Each line in the data holding "item" should be listed.

-----

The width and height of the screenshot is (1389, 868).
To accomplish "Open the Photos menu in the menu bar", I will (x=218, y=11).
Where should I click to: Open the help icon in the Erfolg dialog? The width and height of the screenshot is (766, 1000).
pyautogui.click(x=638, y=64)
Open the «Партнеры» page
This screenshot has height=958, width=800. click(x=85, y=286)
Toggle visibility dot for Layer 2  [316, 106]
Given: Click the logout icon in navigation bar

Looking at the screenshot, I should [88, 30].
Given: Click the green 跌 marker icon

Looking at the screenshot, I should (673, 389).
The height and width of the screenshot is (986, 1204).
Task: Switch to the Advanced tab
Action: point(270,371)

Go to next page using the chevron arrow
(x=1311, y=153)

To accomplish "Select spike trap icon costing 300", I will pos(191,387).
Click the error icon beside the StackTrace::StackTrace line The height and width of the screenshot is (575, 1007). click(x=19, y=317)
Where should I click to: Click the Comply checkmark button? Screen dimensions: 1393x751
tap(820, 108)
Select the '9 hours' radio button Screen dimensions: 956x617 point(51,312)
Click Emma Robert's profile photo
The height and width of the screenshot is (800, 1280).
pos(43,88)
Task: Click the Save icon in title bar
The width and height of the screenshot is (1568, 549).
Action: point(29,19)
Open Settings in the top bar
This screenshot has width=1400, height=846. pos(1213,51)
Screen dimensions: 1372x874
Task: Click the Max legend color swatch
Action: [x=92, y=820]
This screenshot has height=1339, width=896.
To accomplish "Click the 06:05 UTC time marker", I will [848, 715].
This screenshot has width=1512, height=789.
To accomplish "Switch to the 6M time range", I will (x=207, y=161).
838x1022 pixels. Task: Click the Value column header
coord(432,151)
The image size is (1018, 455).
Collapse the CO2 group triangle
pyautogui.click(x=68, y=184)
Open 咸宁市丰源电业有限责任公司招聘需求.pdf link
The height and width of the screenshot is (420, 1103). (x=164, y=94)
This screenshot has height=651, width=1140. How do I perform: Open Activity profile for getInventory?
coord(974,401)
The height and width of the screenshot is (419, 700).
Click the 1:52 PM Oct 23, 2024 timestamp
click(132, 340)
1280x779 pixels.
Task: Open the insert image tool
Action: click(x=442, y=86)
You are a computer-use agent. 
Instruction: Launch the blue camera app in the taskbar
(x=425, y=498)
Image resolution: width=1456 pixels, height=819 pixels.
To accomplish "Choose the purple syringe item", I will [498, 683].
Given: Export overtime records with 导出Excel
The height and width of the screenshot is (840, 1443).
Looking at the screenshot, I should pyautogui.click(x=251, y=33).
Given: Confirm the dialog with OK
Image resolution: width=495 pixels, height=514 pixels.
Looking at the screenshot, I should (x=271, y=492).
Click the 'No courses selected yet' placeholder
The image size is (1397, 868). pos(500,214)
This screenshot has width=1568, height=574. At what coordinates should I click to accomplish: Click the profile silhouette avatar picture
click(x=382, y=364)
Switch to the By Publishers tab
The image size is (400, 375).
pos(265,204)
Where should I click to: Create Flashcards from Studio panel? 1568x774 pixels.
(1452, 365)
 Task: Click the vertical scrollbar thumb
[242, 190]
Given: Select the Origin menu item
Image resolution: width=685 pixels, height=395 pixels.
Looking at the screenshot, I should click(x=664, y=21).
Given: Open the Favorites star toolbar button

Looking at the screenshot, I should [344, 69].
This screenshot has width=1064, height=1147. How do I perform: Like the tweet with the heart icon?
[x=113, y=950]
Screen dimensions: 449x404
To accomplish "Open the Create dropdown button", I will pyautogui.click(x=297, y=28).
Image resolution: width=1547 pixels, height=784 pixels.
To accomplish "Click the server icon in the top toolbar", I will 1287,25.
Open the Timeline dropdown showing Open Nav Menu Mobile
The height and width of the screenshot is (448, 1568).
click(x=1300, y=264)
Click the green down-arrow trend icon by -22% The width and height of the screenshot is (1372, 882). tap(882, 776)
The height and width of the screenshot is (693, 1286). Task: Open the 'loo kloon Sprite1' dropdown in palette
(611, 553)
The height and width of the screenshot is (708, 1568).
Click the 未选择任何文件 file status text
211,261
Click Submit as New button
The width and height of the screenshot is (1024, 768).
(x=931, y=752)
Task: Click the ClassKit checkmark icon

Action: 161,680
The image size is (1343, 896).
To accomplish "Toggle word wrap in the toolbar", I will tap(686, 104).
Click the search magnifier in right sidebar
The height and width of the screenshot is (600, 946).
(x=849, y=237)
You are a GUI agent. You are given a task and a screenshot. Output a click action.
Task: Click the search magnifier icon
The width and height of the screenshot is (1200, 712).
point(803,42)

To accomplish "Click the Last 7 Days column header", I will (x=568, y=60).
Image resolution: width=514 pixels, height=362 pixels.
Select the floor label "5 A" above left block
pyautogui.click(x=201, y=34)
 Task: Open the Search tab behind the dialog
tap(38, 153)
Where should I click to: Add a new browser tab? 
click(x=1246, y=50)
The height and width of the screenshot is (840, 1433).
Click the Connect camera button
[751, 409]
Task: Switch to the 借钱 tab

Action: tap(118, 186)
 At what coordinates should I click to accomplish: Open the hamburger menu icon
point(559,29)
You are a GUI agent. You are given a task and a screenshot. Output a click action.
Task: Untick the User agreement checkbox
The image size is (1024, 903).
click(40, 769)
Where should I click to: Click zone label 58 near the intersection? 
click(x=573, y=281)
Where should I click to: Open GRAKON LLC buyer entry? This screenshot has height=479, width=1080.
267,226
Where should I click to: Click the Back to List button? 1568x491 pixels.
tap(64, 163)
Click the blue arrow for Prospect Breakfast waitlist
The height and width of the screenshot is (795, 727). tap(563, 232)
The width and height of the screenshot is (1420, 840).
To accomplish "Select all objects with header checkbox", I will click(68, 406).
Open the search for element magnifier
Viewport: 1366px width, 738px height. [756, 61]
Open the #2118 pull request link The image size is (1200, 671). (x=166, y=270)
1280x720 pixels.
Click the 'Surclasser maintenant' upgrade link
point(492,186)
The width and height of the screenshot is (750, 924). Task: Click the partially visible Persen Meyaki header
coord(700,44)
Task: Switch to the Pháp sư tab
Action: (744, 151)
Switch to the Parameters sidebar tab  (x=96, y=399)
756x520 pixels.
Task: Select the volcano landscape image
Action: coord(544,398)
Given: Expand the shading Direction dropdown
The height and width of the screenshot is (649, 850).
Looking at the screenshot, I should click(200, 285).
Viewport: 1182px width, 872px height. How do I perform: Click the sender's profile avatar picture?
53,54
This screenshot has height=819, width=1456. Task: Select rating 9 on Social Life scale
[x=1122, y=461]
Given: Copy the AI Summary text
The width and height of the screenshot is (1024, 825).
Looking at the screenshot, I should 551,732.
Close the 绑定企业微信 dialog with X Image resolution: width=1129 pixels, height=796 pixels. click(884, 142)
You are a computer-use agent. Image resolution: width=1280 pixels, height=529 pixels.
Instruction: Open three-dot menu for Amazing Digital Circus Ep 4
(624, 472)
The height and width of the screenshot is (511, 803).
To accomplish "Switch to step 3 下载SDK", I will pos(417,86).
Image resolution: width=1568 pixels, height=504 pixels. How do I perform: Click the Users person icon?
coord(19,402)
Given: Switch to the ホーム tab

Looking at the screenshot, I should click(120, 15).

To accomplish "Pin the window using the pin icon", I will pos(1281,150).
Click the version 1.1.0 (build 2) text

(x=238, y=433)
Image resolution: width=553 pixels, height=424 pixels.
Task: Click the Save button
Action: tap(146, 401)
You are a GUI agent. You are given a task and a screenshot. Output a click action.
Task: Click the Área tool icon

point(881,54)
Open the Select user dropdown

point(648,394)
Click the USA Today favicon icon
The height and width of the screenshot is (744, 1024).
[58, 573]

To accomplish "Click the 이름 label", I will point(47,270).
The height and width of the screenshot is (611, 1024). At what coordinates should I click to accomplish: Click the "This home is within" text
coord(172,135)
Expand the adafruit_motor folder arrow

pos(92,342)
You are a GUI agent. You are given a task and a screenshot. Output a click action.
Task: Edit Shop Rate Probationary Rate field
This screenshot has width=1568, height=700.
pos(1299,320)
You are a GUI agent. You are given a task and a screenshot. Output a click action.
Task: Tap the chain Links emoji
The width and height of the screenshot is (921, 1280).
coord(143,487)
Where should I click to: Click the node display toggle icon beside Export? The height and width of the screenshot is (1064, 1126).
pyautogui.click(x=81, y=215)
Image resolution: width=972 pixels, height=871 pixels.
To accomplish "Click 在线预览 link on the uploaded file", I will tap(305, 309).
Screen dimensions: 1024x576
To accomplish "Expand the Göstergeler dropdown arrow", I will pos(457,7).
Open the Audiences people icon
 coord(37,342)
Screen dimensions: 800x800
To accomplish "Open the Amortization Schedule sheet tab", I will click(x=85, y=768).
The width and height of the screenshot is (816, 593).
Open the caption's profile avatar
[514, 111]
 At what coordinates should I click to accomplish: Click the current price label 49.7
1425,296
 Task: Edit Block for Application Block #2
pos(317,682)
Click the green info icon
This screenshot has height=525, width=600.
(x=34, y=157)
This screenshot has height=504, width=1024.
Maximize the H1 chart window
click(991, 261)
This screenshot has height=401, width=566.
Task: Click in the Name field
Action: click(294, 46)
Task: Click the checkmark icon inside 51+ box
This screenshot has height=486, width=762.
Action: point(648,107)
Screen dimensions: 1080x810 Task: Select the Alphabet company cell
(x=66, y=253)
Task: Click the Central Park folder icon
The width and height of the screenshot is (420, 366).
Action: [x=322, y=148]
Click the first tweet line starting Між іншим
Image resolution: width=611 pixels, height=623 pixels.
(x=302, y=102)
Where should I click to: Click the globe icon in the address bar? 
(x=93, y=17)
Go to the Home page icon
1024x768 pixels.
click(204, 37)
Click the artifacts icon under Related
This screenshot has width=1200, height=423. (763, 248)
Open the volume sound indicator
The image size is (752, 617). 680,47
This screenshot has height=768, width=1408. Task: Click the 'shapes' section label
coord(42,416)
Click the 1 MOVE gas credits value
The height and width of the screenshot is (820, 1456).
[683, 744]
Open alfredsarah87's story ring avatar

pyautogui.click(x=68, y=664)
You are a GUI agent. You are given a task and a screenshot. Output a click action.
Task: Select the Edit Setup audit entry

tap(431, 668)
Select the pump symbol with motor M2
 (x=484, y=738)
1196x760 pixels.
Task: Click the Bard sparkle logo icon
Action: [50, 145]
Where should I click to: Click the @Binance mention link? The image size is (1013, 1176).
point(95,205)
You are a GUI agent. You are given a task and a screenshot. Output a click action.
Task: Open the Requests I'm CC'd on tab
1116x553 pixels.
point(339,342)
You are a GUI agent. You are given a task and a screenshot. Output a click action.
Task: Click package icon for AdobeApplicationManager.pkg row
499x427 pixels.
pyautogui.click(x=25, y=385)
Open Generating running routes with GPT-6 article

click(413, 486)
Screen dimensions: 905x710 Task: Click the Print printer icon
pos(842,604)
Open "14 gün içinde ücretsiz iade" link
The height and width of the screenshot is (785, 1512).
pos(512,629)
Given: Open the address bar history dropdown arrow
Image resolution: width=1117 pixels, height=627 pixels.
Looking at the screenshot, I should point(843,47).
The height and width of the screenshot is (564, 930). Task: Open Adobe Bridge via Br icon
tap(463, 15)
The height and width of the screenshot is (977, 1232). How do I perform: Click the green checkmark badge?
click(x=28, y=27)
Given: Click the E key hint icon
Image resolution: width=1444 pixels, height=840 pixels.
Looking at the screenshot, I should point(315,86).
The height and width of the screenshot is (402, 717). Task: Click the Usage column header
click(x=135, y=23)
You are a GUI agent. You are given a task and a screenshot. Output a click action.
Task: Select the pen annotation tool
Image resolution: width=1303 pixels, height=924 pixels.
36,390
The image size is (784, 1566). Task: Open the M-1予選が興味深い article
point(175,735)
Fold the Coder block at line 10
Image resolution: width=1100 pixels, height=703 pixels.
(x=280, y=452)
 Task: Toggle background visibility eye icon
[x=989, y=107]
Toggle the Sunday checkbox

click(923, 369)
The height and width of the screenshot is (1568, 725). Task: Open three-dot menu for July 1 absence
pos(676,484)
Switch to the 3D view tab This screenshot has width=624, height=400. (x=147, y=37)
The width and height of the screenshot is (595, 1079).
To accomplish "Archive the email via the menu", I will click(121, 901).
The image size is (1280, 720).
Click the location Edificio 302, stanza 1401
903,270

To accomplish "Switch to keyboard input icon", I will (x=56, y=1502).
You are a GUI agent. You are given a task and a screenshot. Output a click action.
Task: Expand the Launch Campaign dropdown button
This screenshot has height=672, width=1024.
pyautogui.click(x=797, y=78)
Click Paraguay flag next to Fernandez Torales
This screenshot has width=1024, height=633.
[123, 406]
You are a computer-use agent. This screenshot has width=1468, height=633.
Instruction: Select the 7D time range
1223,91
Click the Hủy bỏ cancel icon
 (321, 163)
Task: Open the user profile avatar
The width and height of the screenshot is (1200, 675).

-----

§ The completed task
To accomplish "Choose the purple syringe item", I will [498, 683].
Given: Select the Origin menu item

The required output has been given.